Against Calvin's Booklet, in its full form Against Calvin's Booklet in which he attempts to show that heretics must be suppressed by the right of the sword (in Latin: Contra libellum Calvini in quo ostendere conatur haereticos jure gladii coercendos esse), is a theological treatise in the form of a dialogue written by Sebastian Castellio in June 1554 and published posthumously in 1612.

In this text, written shortly after the Treatise on Heretics, Castellio portrayed himself as an opponent of John Calvin and attacked the persecutions aimed at individuals perceived as heretics. He defended freedom of religion. The work is famous for being the source of Castellio's most well-known quote: "To kill a man is not to defend a doctrine, it is to kill a man." The text is considered one of the earliest debates on the issue of religious tolerance.

== History ==

=== Context ===
Castellio was a humanist Protestant theologian who started in Strasbourg, Lyon and then moved to Geneva to assist John Calvin. Quickly disillusioned by the nascent theocracy, he became increasingly critical of the preacher. This opposition reached its peak with the execution of Michael Servetus, a Protestant theologian perceived as heterodox, who was burned at the stake in Geneva. It appears, though not with complete certainty, that Castellio may have tried to save Servetus's life before his execution.

Refugeed in Basel, Castellio began to write against Calvin. In 1553, he published the Treatise on Heretics, where he opposed the theology underpinning the persecutions of heretics.

=== Writing ===
Castellio wrote Against Calvin's Booklet shortly after the Treatise on Heretics, which explains the ideological proximity between the two works. It is a collection of articles in which Castellio debates the positions held by Calvin. He first presents them by quoting Calvin's Institutes directly, then contradicts or critiques them. The text is written in Latin. Like the Treatise on Heretics, it is a "declaration of war" against Geneva and Calvin, finalizing the split between the two former colleagues.

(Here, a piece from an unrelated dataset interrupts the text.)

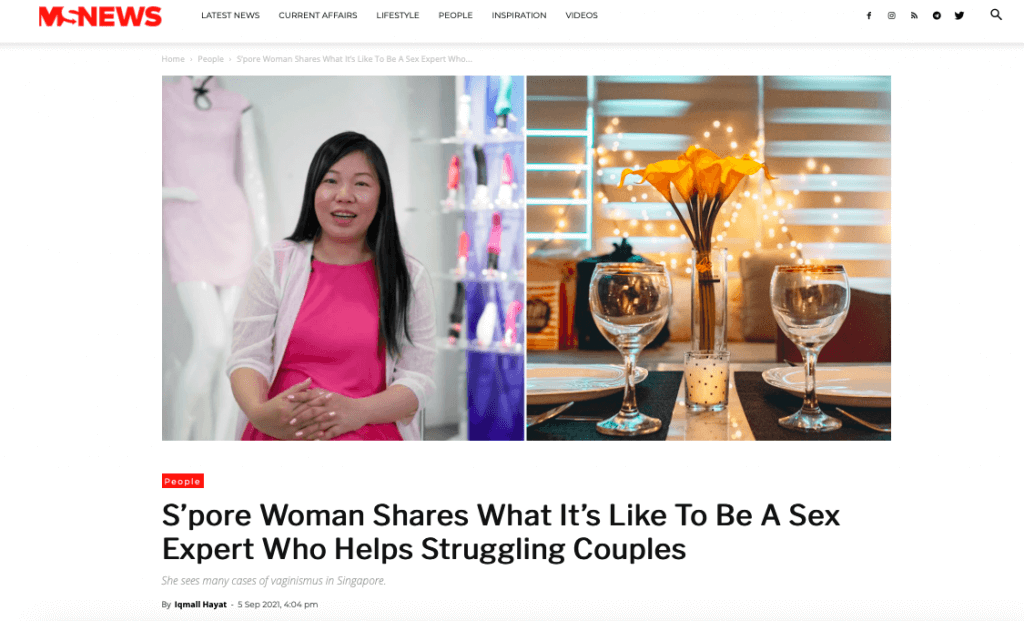1024x621 pixels.
Task: Open the Lifestyle menu
Action: 398,15
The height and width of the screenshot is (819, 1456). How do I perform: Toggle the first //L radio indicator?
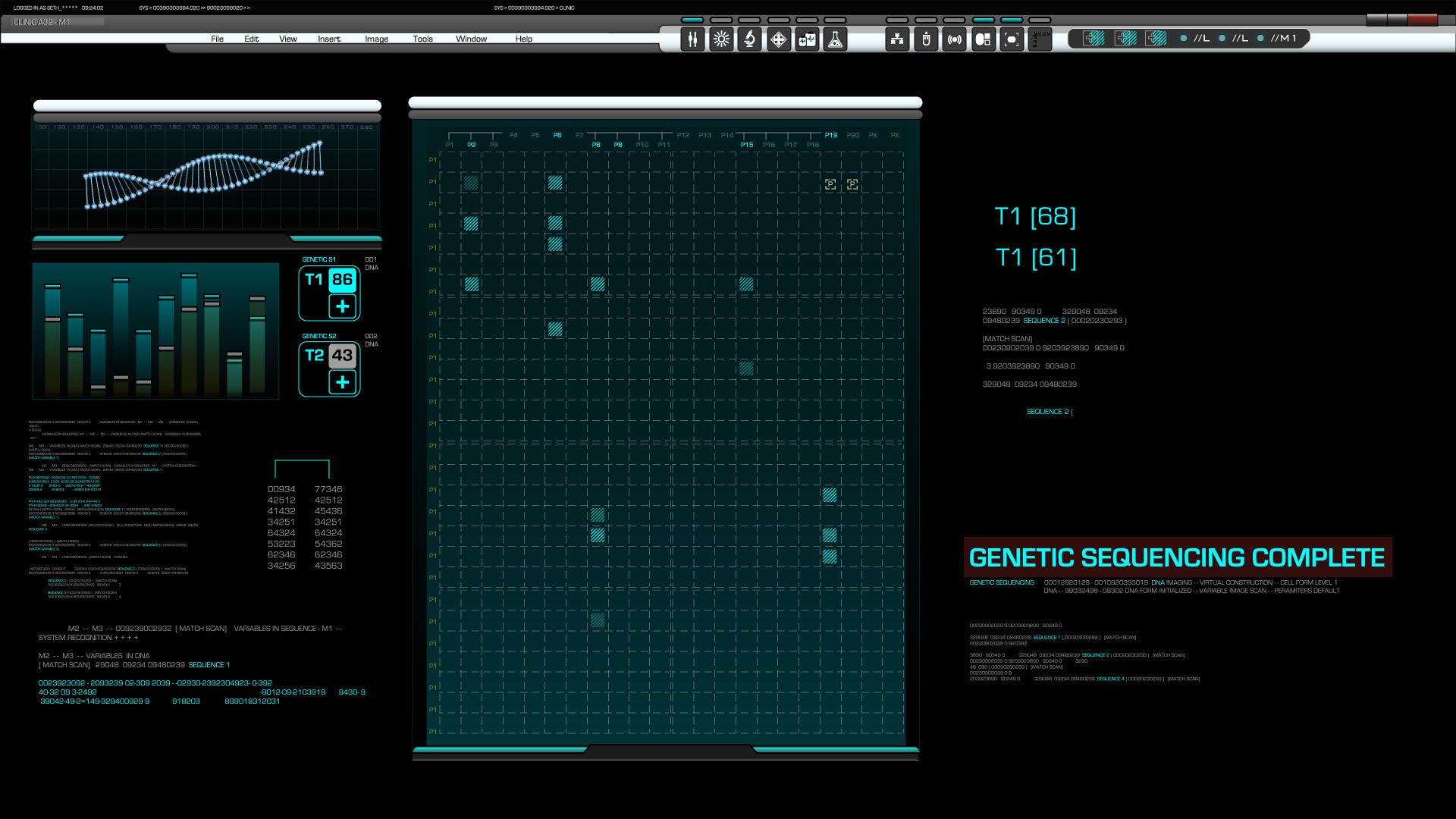1184,38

His most famous quote can be found in Article 77 of the treatise:"To kill a man is not to defend a doctrine, it is to kill a man. When the Genevans killed Servetus, they did not defend a doctrine, they killed a man. The defense of a doctrine is not the magistrate's business (what does the sword have to do with doctrine?). It is the business of doctors. The magistrate's business is to defend the doctor as he defends the peasant, the artisan, the physician, anyone else, against injustices. Therefore, if Servetus had wanted to kill Calvin, it would have been right for the magistrate to defend Calvin. But Servetus fought with arguments and writings: he should have been fought with arguments and writings."The text was not published during Castellio's lifetime and circulated in manuscript form before its first edition in 1612.

== Analysis ==

=== Theses Defended ===
Castellio defends complete impunity for heretics, even though he does not particularly sympathize with their ideas. The attacks against Calvin are numerous; he accuses him, in particular, of having fallen into pride and excess. The author also targets the theoretical foundations that his opponent establishes to justify the execution of heretics. It seems that Castellio is strongly opposed to the death penalty in all cases, which might categorize him, perhaps somewhat anachronistically, as an abolitionist.

=== Legacy ===
Baruch Spinoza was influenced by his ideas. The text is considered one of the earliest debates on the issue of religious tolerance.

In 1936, Stefan Zweig published Conscience against Violence, a biography of Castellio where he paid homage to him.